Our empirical approach consists in estimating price and advertising elasticities to
identify substitution patterns that lie at the core of market definition. For this we
exploit an unusually rich dataset comprising price, quantity and promotional effort
for hundred molecules sold in the US during forty quarters. We show that patent
expiration of branded drugs leads not only to a drastic reduction in the price, as
generic versions of the same molecule enter the market, but also to an equally
dramatic decrease in the advertising of the drugs losing patent protection. These
changes in prices and advertising strategies are likely to shape the choice set of doctors and patients, thus potentially affecting market boundaries.

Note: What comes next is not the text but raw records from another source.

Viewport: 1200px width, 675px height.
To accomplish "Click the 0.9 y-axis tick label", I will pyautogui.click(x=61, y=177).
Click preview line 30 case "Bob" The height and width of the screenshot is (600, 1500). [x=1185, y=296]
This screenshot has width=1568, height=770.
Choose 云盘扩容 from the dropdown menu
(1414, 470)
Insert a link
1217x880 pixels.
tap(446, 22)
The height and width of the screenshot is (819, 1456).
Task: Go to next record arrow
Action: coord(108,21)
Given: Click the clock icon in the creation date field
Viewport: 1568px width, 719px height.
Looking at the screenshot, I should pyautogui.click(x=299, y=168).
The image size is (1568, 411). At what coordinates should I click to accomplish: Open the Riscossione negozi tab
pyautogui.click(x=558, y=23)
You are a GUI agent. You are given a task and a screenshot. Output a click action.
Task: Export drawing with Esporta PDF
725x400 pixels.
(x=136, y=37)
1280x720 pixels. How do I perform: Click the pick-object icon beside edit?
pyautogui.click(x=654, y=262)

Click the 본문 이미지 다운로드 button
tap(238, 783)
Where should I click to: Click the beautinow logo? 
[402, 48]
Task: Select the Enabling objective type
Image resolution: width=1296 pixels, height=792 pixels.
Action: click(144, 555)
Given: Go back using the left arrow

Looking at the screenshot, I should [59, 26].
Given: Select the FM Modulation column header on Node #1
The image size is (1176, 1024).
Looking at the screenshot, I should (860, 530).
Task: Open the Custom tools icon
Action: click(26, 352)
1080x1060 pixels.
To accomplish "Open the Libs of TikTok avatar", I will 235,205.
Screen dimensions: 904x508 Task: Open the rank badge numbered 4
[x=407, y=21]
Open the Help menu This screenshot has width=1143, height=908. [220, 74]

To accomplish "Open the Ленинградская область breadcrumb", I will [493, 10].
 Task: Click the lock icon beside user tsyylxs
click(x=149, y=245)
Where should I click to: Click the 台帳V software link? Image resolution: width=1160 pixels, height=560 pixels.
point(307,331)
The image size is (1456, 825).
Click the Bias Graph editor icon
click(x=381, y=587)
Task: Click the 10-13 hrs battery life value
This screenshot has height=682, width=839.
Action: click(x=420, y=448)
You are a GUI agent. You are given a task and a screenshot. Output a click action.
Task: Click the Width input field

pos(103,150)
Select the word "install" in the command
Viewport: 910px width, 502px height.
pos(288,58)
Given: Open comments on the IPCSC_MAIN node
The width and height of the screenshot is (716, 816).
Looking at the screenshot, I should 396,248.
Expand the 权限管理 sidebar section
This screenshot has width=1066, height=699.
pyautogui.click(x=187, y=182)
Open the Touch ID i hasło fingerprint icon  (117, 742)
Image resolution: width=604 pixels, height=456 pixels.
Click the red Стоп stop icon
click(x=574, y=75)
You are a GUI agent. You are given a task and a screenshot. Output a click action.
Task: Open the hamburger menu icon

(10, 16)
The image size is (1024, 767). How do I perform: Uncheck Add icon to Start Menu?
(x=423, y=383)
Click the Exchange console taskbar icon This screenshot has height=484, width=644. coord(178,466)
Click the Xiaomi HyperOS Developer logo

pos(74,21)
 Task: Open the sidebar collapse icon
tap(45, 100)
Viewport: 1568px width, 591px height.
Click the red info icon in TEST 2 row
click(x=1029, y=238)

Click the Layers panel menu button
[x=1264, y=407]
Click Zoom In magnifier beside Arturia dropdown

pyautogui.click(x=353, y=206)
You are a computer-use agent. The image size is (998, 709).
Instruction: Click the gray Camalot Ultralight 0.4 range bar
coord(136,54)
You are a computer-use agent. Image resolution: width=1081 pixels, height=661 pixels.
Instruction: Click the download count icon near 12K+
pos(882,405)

Our point is that, counterintuitively, the launch of a generic version of an existing
drug may shrink—instead of expand—market boundaries. Preliminary results
seem to support this view. In particular, in Section 3 we show that on patent drugs
are only constrained by their on-patent peers. In addition, we show that “former”
on-patent molecules stop exercising a competitive constraint once they experience LoE.
The rest of the paper is organized as follows. Section 2 describes the dynamics of
competition in the pharmaceutical industry before and after patent expiration. In
Section 3 we describe the data, introduce the empirical framework and provide
evidence on shifting market boundaries. Section 4 extends the analysis to the post
LoE environment by identifying both intra- and inter-molecular competitive
constraints faced by individual generic producers. Finally, in Section 5, we discuss
the policy implications of our results and directions for future research.
2. Competition Dynamics in the Pharmaceutical Industry.
In order to properly identify competitive constraints, it is necessary to identify
competitive interaction in a given market. This is particularly relevant when firms
compete with price and non-price instruments, and/or other forms of public
interventions may dampen the role of price as a competitive tool (Sovinsky Goeree
2008). In the next subsections, we describe the evolution of price and non-price
instruments (promotional effort), during different moments of a drug’s life cycle,
highlighting their importance at each stage.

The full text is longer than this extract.